Llevó a Méndez a un despacho donde había un retrato de Pío XII, un diploma oficial de masajista y un certificado según el cual la señora Kissinger había hecho en su día el Servicio Social en el Castillo de la Mota, bajo la dirección de Pilar Primo de Rivera. También había un sillón frailuno y un diván en el que se sentó Méndez, recordando épocas que ya no volverían, mujeres que ya no volverían y masculinidades que tampoco podían volver.

La primera en entrar fue Anna, la del culo de marquesa. Y era verdad. Tenía que hacer dos maniobras para no quedar encajada en el marco de la puerta.
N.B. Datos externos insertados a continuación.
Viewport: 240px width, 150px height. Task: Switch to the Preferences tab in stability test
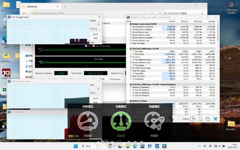pos(115,79)
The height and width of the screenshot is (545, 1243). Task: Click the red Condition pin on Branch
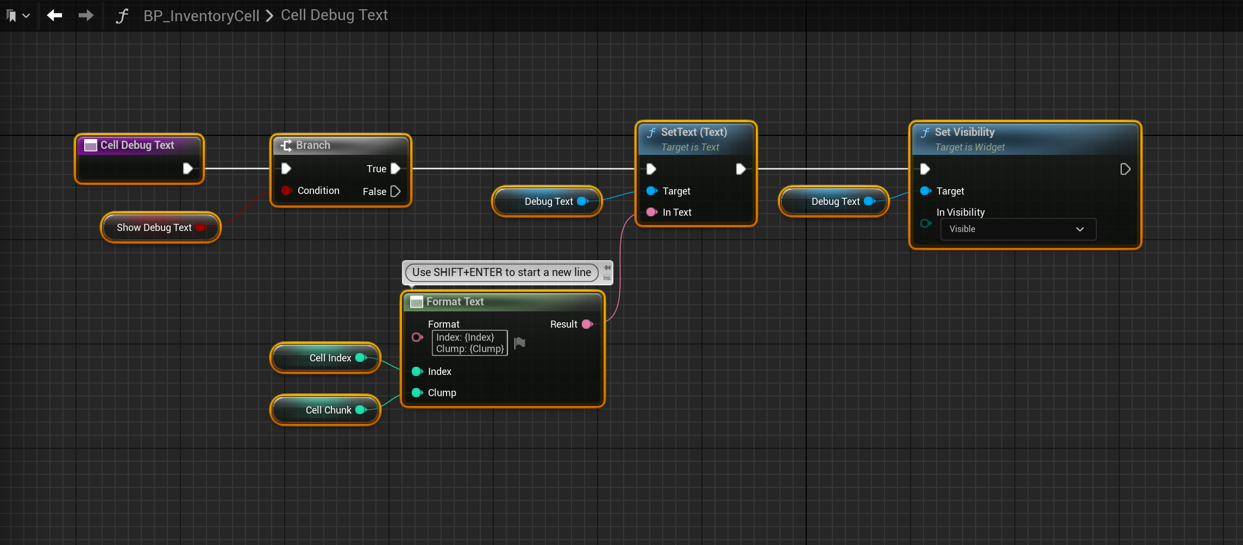tap(286, 191)
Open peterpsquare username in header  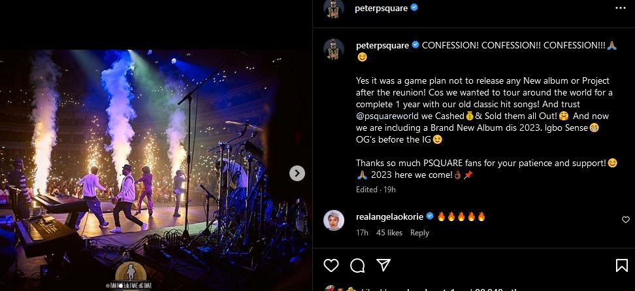click(x=381, y=9)
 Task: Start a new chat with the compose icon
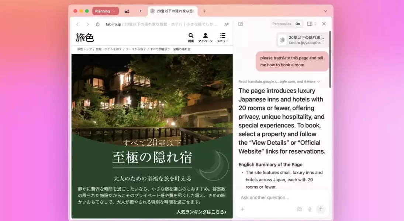(x=241, y=24)
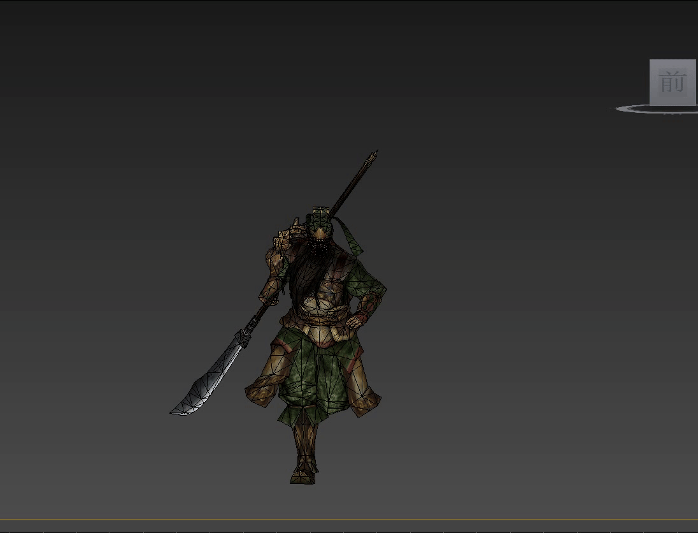Click the ViewCube face labeled 前
Image resolution: width=698 pixels, height=533 pixels.
point(672,82)
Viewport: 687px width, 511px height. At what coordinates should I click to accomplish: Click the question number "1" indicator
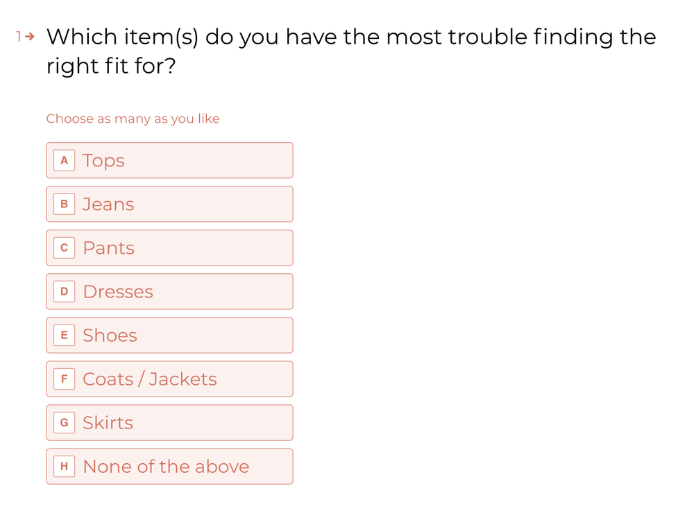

– Ay, deje que me siente -exclamó-. Usted no sabe lo que es estar de pie con todo esto.

– Usted manda, señora.

Anna había sido empleada auxiliar de un notario, y le había crecido el culo pasando a limpio escrituras de herencias y de donaciones a la Iglesia. Explicó a Méndez que el señor Marcos era viejecito, tanto que daba miedo excitarle demasiado, y por lo tanto, según qué movimientos, ella no los hacía. «Usted ya me entiende». Pero lo que tenía de viejecito lo tenía de simpático y ocurrente, porque sabía de todo. Aunque en el fondo, en el fondo, decía la señorita del culo notarial, era un hombre triste. En cuanto le hurgabas un poco en la piel (en el buen sentido de la palabra, usted ya me entiende) una notaba un no sé qué, algo como que su vida había sido un fracaso.

– ¿Era casado?

– No, aunque me dijo que había estado casado una vez. Nunca me habló de con quién, ni yo se lo pregunté, porque no estaría bueno que las que follamos fuera de casa preguntáramos por las que folian (o follaron hace un siglo) en casa. Y ahora, si no quiere saber más, me perdonará, porque dentro de diez minutos tengo un cliente.

– ¿Sí? ¿Quién es?

– El notario.

Era verdad que la Marina tenía pechos de modelo, aunque estaba desengañada. Según explicó a Méndez, sus hermosas tetas habían servido de inspiración a un pintor cubista, o neocubista, o neosurrealista, o lo que fuera, pero no sabía para qué. Porque al final, en el cuadro, ella tenía tres en vez de dos, y además en forma de pirámide.

– El señor Marcos es un hombre alegre y ocurrente -le dijo a Méndez-, pero apenas folla, y cuando folla es un desastre. Yo creo que viene más que nada por la compañía, por no sentirse solo. Y oiga lo que le digo, señor mío: cuando un tío va de putas para no sentirse solo, ese tío puede reír todo lo que quiera, pero es un desgraciado de cojones. Se lo digo yo, que tengo tres años de experiencia como en el cuadro tenía tres tetas.

Marina explicó también que Marcos siempre iba buscando alternativamente la compañía de las tres, y que hablaba bastante con la Merche, la más jovencita, pero sin meterse nunca con ella en una habitación. «Yo creo que le da un poco de vergüenza, porque la Merche es demasiado joven. Y como los dos son de épocas tan distintas, en la intimidad de la follamenta no sabrían de qué hablar. Y eso que en la intimidad de la follamenta siempre se dice lo mismo».